Going into the weekend, Mercedes and Hamilton were favoured to do well in this track but it was Verstappen who took the pole.

Wave of pride: Red Bull’s Mexican driver Sergio Perez, right, celebrates finishing on the podium in his home Grand Prix with teammate and race winner Max Verstappen.   -  AFP

 

However, Hamilton seized the advantage at the start by taking the lead of the race as Verstappen had a poor getaway and had to thank his Red Bull teammate Sergio Perez, who was behind him, for not losing more than one place.

But from the start, it was clear that Verstappen had the pace advantage over Hamilton but he couldn’t get close without the turbulent air hurting his tyres.

This prompted Red Bull to do an aggressive pit-stop for Verstappen on lap 11 and under-cut Hamilton by using fresh tyres to set quick times and gain track position when Hamilton eventually pitted.

Mercedes was aware of the tactic and ready to play the long game by giving track position and running longer with the hopes of attacking towards the end of the race.

But Red Bull had an ace up their sleeve and asked Perez to pit on lap 13, forcing Hamilton to stop earlier than he would have wanted on lap 14 so as not to lose another position to the Mexican.

In the second stint, Verstappen had overused his tyres to gain track position from Hamilton and had to pit again on lap 29 while Hamilton was able to run up to lap 38 before his second stop.

When he rejoined, Hamilton was nine seconds behind Verstappen and on much fresher tyres with about 19 laps to go. In the first few laps, Hamilton quickly cut into Verstappen's lead, taking chunks of time. But as they say in Formula One, catching up to a driver is one thing, passing is another.

In his pursuit of clawing back the deficit, Hamilton overused his tyres a bit and did not have enough of a pace advantage over Verstappen to get any closer without the dirty air from the Red Bull affecting him through the high-speed corners.

The Dutchman, meanwhile, had preserved his tyres well and had enough life in them to use it for defence and was able to keep the Briton at bay by 1.3 seconds. When the chequered flag fell, he extended his championship lead to 12 points. Perez finished third, giving a boost to Red Bull’s constructors’ title hopes.
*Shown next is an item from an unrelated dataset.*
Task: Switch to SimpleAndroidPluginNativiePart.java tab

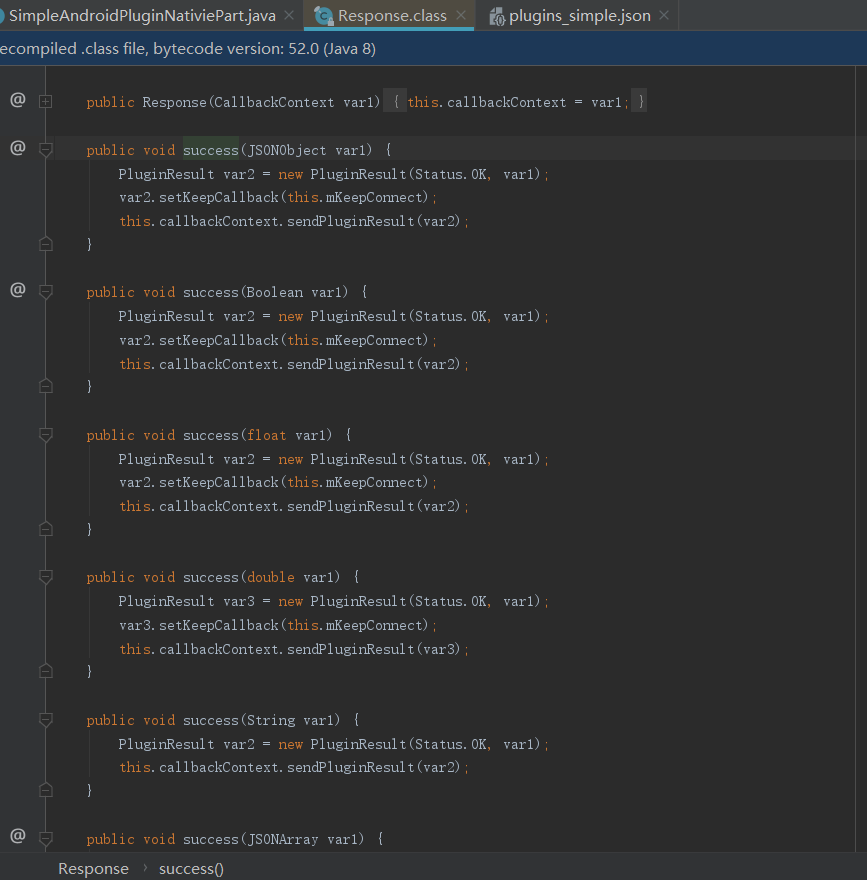Action: pyautogui.click(x=142, y=16)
From Austin, the F1 circus travelled south to Mexico City. It was a track in which Red Bull and Verstappen have done well historically, winning the race in 2017 and 2018.

But in a surprising turn of events, Valtteri Bottas took the pole for Mercedes, ahead of teammate Lewis Hamilton. Verstappen and home hero Perez were third and fourth on the grid.
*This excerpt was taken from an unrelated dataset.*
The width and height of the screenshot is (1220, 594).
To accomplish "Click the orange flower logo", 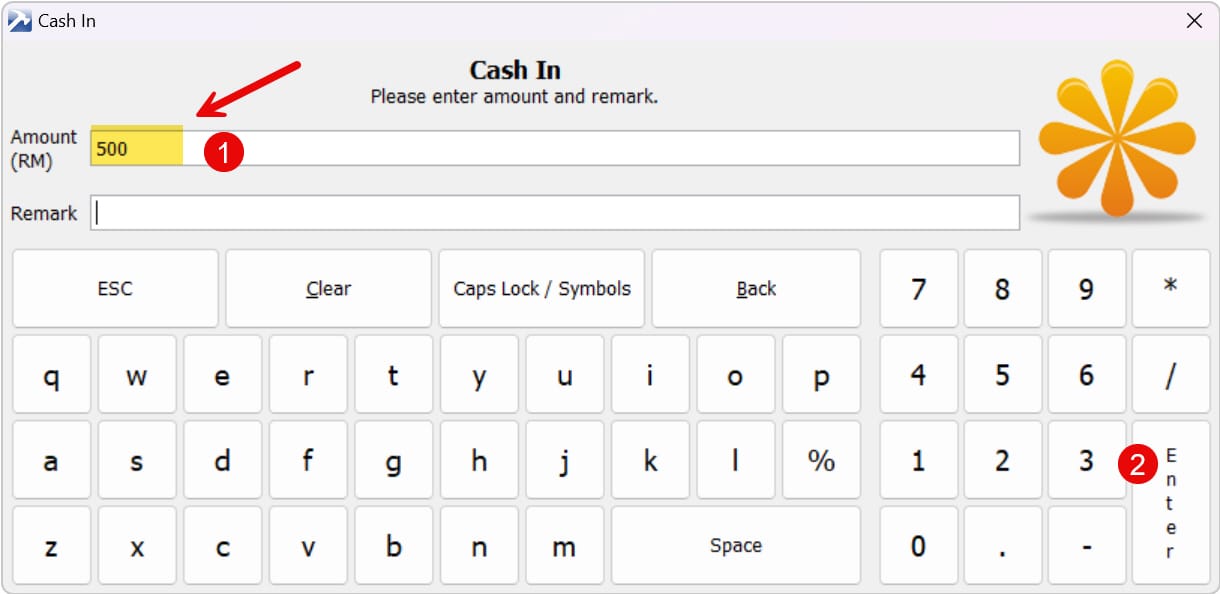I will pyautogui.click(x=1119, y=138).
Despite the impressive qualifying performance from Mercedes, Verstappen and Perez knew they had the pace advantage and it boiled down to the start.
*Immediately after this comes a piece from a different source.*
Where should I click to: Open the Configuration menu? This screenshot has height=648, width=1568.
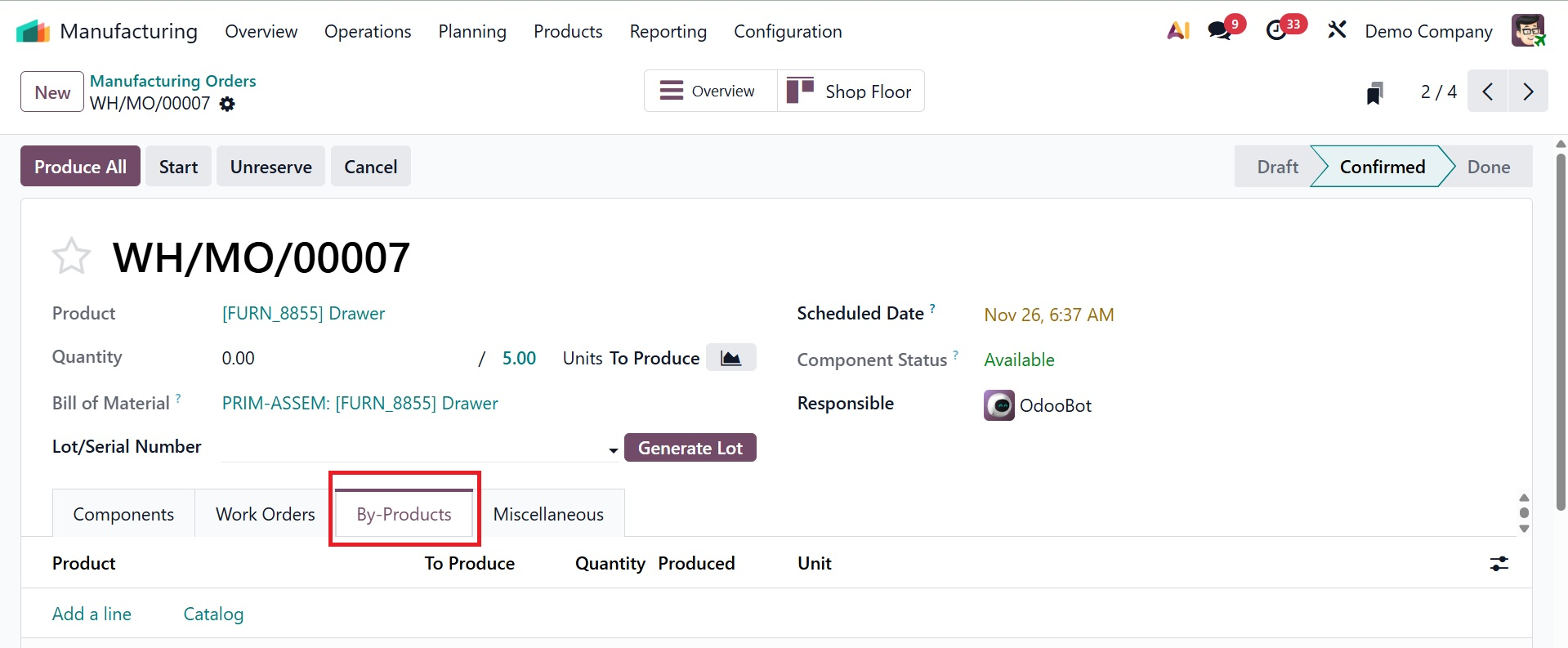pos(787,31)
The run to turn one is one of the longest on the calendar and starting third was not a bad thing here as the long straight allows a driver to slipstream past the drivers ahead. And just like that, Verstappen quickly breezed past the slow-starting Bottas and was late on the brakes to pip Hamilton into the lead.

At the same time, Bottas was hit by Daniel Ricciardo from behind, forcing the safety car to come out. When racing resumed on lap five, Verstappen left Hamilton in his tracks as he timed the restart to perfection and quickly set a series of fast laps to build a commanding lead to which the reigning champion had no answer.

From there on, the race win was largely uncontested with Hamilton fighting hard to stay ahead of Perez in third. The Mexican driver put the Briton under constant pressure and had a chance to undercut — pit a lap earlier and jump him, but Mercedes had wisened up and stopped Hamilton on lap 29.

This meant Perez, who is known for his good tyre management skills, opted to go long on his first stint and run till lap 40 to come back at Hamilton towards the end of the race on fresher tyres.

With the crowd goading him, the Mexican did his best to reel the ten-second deficit but traffic due to backmarkers towards the end of the race meant Perez fell short, just like Hamilton did in Austin chasing Verstappen.

At the front, Verstappen coasted to victory 16 seconds ahead of the pursuing pack and increased his lead to 19 points. Red Bull is now just one point behind Mercedes in the constructors’ battle.

While the gap is slender with four races to go, Red Bull and Verstappen are now firm favourites going into the remaining rounds.